INSTRUCTIONS FOR THE TASK » Write a continuation of the DJ Shub biography below, beginning right after its last sentence.

Background information
- Also known as: DJ Shub
- Born: Dan General
- Genres: Dance music; electronic;
- Occupations: Music producer; DJ; musician;
- Instruments: digital audio workstation; programming;
- Years active: 2014-present
- Formerly of: A Tribe Called Red
- Website: djshub.ca

= DJ Shub =

Canadian musician

Dan General is a Mohawk DJ and music producer and member of the Six Nations of the Grand River. He has won numerous awards for his work as a former member of A Tribe Called Red, a DJ, and for solo pursuits.

==Career==
Shub began practising skills in his parents' basement, eventually winning the Canadian title at DJ competitions in 2007 and 2008. In 2012, he also represented Canada in the Redbull Thre3Style DJ competition in Chicago.

DJ Shub has won numerous awards as a DJ including DMC Canada DJ Championship titles (2007 and 2008), a DMC Canadian Battle for Supremacy title (2008), a Canadian Red Bull Thre3style title (2012).

DJ Shub was a member of the group A Tribe Called Red, leaving in 2014. With the group DJ Shub recorded a number of albums, including Nation II Nation, winning a number of awards, including Aboriginal People's Choice Music Award.

On December 2, 2016 DJ Shub released an EP entitled PowWowStep. It includes six songs featuring the Northern Cree Singers, smoke dance singer Frazer Sundown, and a northern drum from Blackfoot territory called Black Lodge Singers. The album was award with an Indigenous Music Award for Best Instrumental Album in May 2017; the Canadian Organization of Campus Activities (COCA) named him DJ of the Year in June 2017.

GIVEN DATA »
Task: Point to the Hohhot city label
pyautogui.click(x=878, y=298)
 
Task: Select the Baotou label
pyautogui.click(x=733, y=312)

RESPONSE TO THE EXERCISE »
DJ Shub's music video for "Indomitable" was shot at the Grand River Champion of Champions Pow Wow in Haudenosaunee territory. It features fancy dancer and techno music producer Classic Roots. The song includes the drums and vocals of the Northern Cree Singers. The video won the 2017 Native American Music Award for Best Music Video. It was nominated for the Best EDM/Dance Video at the 2017 Much Music Video Awards. In 2018, the song "Indomitable" was used as the opening theme for Sacha Baron Cohen's television series Who Is America?.

DJ Shub won the Canadian Screen Award for Best Original Song for "The Trials", a song from the film The Grizzlies which he cowrote with Thomas Lambe and Adam "Hyper-T" Tanuyak, at the 7th Canadian Screen Awards in 2019.

His 2026 album Heritage (Part Two) was preceded by the preview single "I Know", featuring Sebastian Gaskin as a guest vocalist.